__Page excerpt__:
The United Nations Children’s Fund (UNICEF) has stressed the importance of antenatal and postnatal care for children in their first 1,000 days of life, noting that it intersects with their survival, development, protection and participation.

UNICEF, through the Chief of UNICEF Field Office Bauchi, Dr. Tushar Rane also noted that the physical development of the child is largely impacted in the first 1,000 days while delivering his speech tagged ‘What is First 1,000 Days?’

The UNICEF chief said this during a two-day media dialogue on the ‘First 1,000 Days of a Child’s Life’, organised by UNICEF Bauchi Field Office for participants drawn from Gombe, Taraba, Bauchi, Adamawa States and Abuja, held in Gombe State yesterday.

Rane stated that a woman’s nutrition during pregnancy, breastfeeding as well as baby’s nurturing care in the first two years is extremely important for a healthy future.

__Work request 1__: Rewrite the UNICEF article's passage starting at "The UNICEF chief" and ending at "Gombe State yesterday.", changing "two-day" to "three-day".
__Work request 2__: Based on the UNICEF article, mark each statement yes or no and quote the words that decide it: (a) The media dialogue was held in Gombe State. (b) The media dialogue lasted three days. (c) Dr. Tushar Rane is the Chief of UNICEF Field Office Bauchi.
__Work request 3__: Translate this sentence from the UNICEF article into Spanish: "Rane stated that a woman's nutrition during pregnancy, breastfeeding as well as baby's nurturing care in the first two years is extremely important for a healthy future."
The listing that comes next has no connection to the UNICEF article.

__Recorded information__:
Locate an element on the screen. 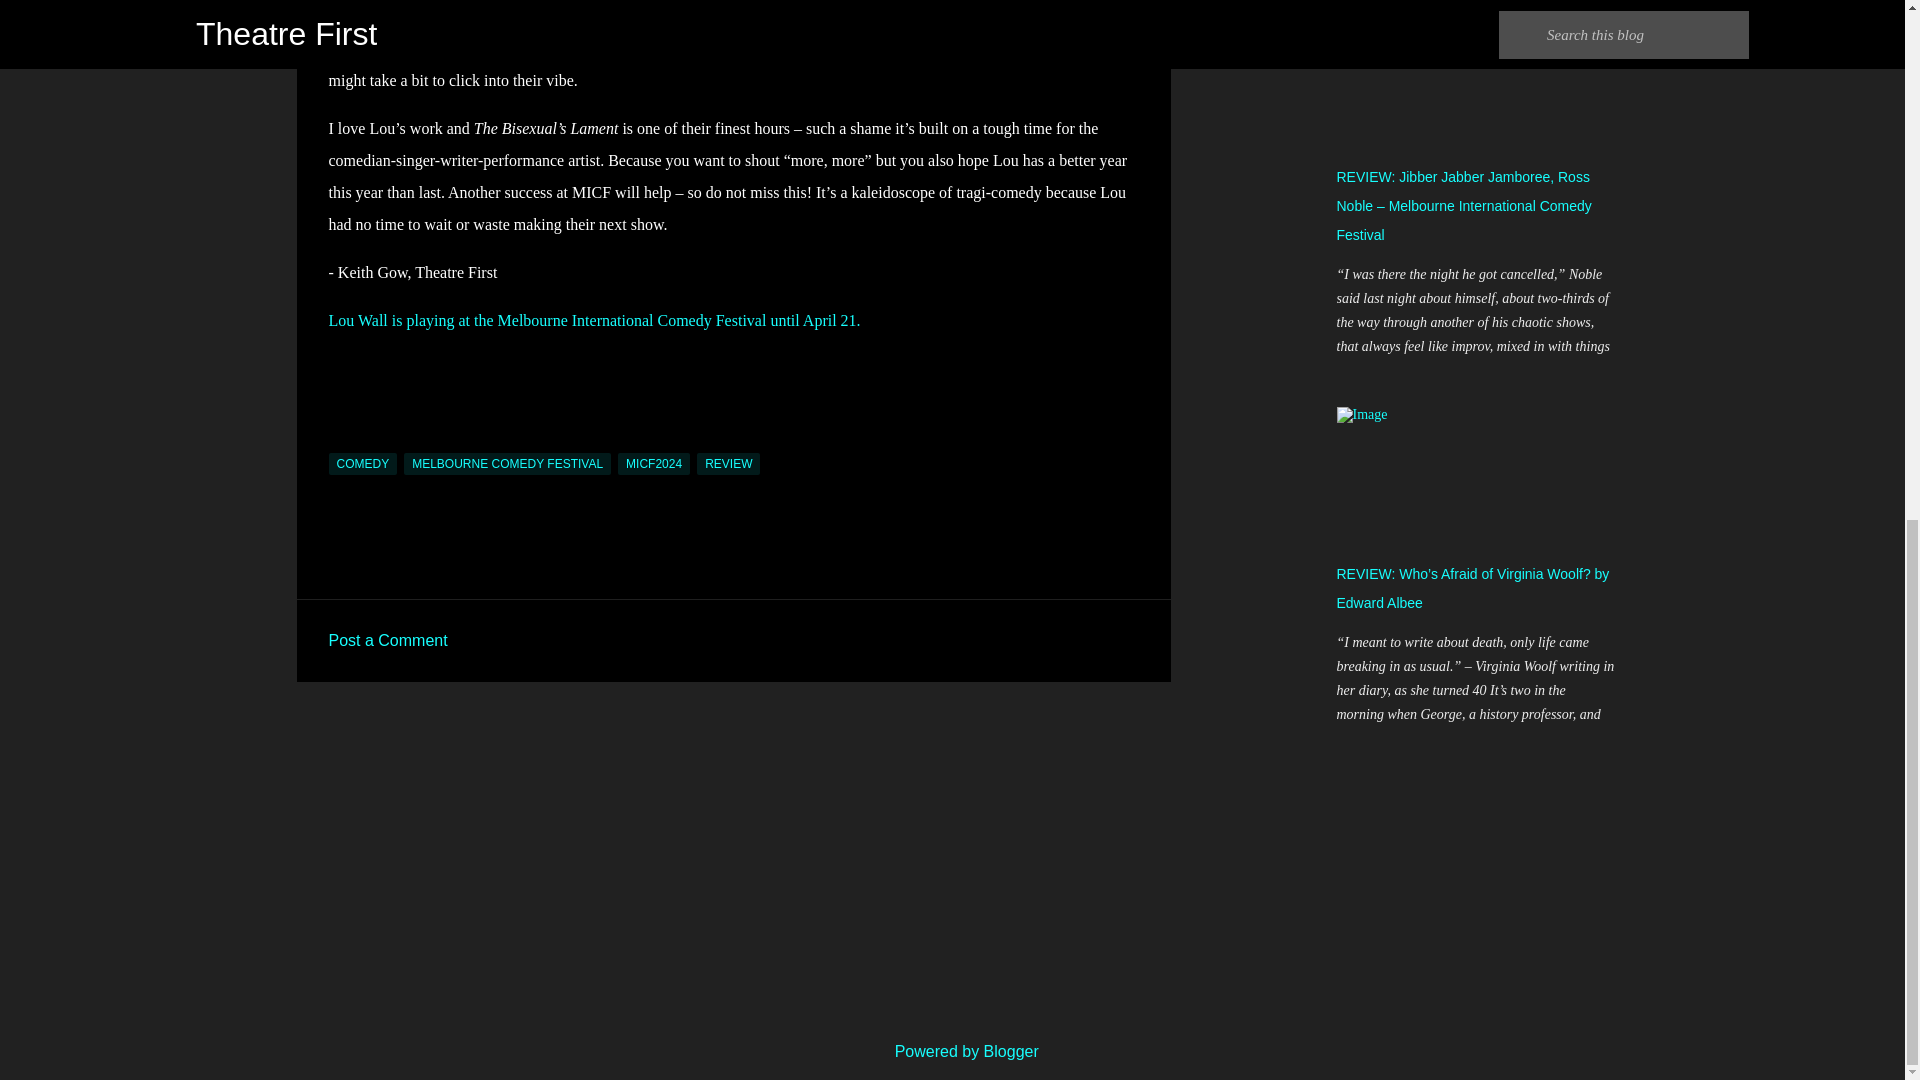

__Worked solution 1__:
The UNICEF chief said this during a three-day media dialogue on the ‘First 1,000 Days of a Child’s Life’, organised by UNICEF Bauchi Field Office for participants drawn from Gombe, Taraba, Bauchi, Adamawa States and Abuja, held in Gombe State yesterday.

__Worked solution 2__:
(a) Yes: "held in Gombe State yesterday"
(b) No: "a two-day media dialogue"
(c) Yes: "the Chief of UNICEF Field Office Bauchi, Dr. Tushar Rane"

__Worked solution 3__: Rane afirmó que la nutrición de la mujer durante el embarazo, la lactancia materna y los cuidados afectivos del bebé en los dos primeros años son sumamente importantes para un futuro saludable.